Mental Models of Schools and Learning
Last month I wrote an entry based on a GLEF Edutopia magazine edition “How to Save Education.” Recently, I have been reading “Schools That Learn”, a tome based on Peter Senge’s “The Fifth Discipline.”
Obviously, there is much discussion on how to reform our educational system. One of the common criticisms of the present system is that we follow an industrial-age model that we just can’t seem to kick. Senge challenges us to re-examine our mental models of schooling and learning, beginning to ask the tough questions nobody seems willing to ask: Why is the system this way? Why do these rules exist? What is the purpose of this practice?
He contends that we keep going around in circles because we haven’t yet asked these tough questions, at least at the proper level, that will compel us to examine our assumptions about learning and schools.
Learning
- Children are deficient and schools fix them. He calls this the “deficit perspective.”
- Learning takes place in the head, not in the body as a whole.
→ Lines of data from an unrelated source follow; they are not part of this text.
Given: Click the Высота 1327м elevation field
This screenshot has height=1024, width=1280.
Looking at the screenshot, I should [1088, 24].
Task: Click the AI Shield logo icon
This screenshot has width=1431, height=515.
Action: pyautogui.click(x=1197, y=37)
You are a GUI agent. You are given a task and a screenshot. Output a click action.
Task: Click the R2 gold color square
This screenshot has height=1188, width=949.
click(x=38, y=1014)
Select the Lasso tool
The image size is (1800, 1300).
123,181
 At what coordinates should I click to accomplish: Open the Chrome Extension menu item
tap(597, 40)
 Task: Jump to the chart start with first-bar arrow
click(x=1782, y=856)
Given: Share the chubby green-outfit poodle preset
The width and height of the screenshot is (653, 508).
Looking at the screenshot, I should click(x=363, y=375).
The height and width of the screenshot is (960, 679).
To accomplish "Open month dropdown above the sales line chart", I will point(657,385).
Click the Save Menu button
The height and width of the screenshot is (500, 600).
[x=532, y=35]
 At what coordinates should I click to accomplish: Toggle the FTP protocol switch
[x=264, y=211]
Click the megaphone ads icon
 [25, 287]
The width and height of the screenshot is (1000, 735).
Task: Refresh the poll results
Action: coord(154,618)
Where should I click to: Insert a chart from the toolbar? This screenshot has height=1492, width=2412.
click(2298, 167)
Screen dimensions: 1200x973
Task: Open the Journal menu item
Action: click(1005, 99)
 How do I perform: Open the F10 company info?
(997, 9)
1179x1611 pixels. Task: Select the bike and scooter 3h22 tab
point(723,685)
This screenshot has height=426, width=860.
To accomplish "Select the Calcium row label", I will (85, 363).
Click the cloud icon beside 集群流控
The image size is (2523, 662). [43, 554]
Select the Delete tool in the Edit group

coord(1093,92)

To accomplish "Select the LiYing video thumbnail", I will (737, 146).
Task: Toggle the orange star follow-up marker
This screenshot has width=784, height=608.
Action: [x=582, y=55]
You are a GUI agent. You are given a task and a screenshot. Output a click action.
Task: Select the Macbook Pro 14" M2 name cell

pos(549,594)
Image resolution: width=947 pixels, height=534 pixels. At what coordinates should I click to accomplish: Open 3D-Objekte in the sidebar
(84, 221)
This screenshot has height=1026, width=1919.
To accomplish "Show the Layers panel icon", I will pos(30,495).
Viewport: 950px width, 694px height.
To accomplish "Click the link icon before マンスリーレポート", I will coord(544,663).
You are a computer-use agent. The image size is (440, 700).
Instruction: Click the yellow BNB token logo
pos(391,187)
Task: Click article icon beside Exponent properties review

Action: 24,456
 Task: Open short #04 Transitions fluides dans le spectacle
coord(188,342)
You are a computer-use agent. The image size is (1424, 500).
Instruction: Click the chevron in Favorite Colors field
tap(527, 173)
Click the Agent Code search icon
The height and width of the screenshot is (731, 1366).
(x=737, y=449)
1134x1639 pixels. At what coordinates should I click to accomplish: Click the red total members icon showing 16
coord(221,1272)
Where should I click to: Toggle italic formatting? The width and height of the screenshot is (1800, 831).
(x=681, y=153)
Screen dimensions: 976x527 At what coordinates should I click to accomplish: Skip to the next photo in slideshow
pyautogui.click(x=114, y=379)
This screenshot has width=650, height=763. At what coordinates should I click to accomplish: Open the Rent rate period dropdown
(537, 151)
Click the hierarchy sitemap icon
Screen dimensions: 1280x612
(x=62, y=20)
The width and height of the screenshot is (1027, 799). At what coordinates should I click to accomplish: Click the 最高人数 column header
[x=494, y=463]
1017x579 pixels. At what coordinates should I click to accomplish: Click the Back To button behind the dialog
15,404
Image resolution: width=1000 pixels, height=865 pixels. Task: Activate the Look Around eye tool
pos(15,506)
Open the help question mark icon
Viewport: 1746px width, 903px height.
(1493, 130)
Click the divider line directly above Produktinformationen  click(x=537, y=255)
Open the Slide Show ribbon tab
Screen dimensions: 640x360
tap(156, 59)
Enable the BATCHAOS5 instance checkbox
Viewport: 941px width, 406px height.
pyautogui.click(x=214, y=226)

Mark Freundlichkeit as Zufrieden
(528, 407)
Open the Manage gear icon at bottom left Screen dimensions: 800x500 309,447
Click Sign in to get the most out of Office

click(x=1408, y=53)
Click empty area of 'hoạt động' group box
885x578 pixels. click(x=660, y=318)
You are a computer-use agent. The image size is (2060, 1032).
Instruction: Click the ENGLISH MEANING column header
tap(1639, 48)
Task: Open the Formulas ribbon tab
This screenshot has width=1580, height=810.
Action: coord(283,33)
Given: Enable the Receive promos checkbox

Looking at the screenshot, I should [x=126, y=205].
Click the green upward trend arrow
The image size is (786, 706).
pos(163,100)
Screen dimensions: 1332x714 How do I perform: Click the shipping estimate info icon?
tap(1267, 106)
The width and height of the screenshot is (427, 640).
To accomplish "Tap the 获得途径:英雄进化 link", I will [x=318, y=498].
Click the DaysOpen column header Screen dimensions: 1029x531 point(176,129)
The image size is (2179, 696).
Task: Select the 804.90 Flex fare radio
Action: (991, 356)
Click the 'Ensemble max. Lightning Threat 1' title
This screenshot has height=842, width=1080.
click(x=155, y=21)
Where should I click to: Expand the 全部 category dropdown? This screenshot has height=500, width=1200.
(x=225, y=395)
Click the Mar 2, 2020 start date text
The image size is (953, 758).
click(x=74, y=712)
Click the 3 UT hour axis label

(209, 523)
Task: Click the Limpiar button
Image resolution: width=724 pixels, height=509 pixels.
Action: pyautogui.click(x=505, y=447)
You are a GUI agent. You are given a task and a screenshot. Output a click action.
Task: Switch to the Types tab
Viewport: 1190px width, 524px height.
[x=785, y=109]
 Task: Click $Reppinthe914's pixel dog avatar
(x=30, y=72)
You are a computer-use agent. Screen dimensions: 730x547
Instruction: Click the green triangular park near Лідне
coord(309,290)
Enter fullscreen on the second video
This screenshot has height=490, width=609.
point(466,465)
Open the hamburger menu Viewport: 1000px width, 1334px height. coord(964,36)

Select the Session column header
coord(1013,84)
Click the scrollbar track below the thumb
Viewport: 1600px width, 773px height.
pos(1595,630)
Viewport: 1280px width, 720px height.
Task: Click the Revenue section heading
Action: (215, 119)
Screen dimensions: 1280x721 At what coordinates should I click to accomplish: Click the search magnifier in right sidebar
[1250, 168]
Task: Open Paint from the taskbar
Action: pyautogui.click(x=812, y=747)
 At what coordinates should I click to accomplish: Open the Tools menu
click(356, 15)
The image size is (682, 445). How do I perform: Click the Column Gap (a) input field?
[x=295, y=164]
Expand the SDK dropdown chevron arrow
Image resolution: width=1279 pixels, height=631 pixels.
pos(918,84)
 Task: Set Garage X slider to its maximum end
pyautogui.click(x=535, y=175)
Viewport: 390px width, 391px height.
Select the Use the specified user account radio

Hence, we have many passive classrooms.
- Everyone learns in the same way. Our schools have a one-size-fits all outlook and a drive for conformity. If you don’t fit that model, something is wrong with you.
- Learning takes place in the classroom, not in the world. Learning is viewed as an isolated activity, controlled by people other than the student. It can’t possibly happen outside of the four walls.
- There are smart kids and then there are dumb kids.
Schools
- Schools are run by specialists who maintain control. This is similar to what Weinberger calls gatekeepers. When everyone is a specialist we “just do our job”, and never think about how we relate to the other parts of the system.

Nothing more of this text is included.